The third report by the group, set up last year to provide independent policy recommendations to Labour, was published today and recommends that funding withheld from affected schools should go towards their careers guidance services.

Young people should also continue to study maths and English until 18, according to the report, entitled Qualifications Matter: Improving the Curriculum and Assessment for All, and there should be a new national baccalaureate for school leavers, including skills, “character-building” and workplace learning.

Taskforce chair Professor Chris Husbands said: “In Britain, we have a poor record of delivering high skills and effective qualifications for the forgotten 50 per cent: the half of young people for whom the current qualifications regime simply does not deliver.

“The taskforce has set out plans for radically improved information and advice which will help young people negotiate an ever more complex labour market, and for a deliverable National Baccalaureate — a simple framework for qualifications and skills which will make it easier for all young people to make the transition to adulthood.
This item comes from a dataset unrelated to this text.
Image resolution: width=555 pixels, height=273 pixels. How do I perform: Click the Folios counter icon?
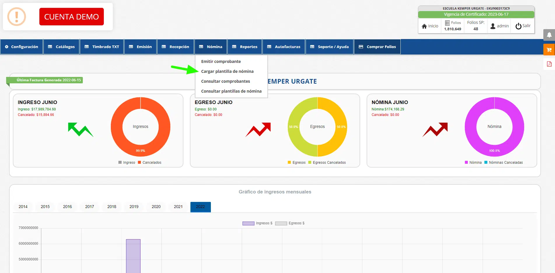[x=447, y=23]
“What we have set out is do-able and practical. Our economic and our social future depends on getting this right.”

The report suggests funding should be withheld from schools where students do not progress into FE, employment or training, and these funds should be used to support the delivery of better careers advice services which would be delivered in partnership with employers and brokered by local enterprise partnerships.

Schools would be responsible for tracking the destinations of their students.

Shadow Education Secretary Tristram Hunt said: “This report is an excellent contribution to Labour’s thinking on education and skills.

“The talents of the forgotten 50 per cent — those young people who wish to pursue a vocational route through education — are being overlooked by this government.”

The proposed national baccalaureate would either be available to all learners leaving secondary school, and would consist of level three core learning, maths and English, a personal development programme and an extended project.

Following the UK’s poor performance in literacy and numeracy compared to other countries, revealed by the Organisation for Economic Co-operation and Development report in October, all learners would continue to study maths and English until 18, regardless of what course they were taking, said a Labour spokesperson.

The report comes the week after figures from the Office for National Statistics for October to December showed that there were 1.04 million 16 to 24-year-olds in the UK who were not in education, employment or training — a decrease of 38,000 from July to September 2013 and down 37,000 from the previous year.

Mr Hunt said: “Labour will deliver for the forgotten 50 per cent through a technical baccalaureate with rigorous vocational qualifications, requiring schools and colleges to collaborate to reduce NEETs and transforming careers advice by working with local employers so young people have the best chance of succeeding in the job market.

“David Cameron’s ambivalence to vocational excellence will cost our country dear, prising young people out of the global labour market. Reforms must focus on driving up standards in maths and English, strengthening character and resilience and equipping the labour market of the future with the skills set it needs. More of the same just won’t do.”

The taskforce has previously published two reports, its interim report in May, entitled Talent Matters – why England needs a new approach to skills, which recommended improvements in FE teaching, and its review of apprenticeships, A revolution in apprenticeships: a something-for-something deal with employers, published in September.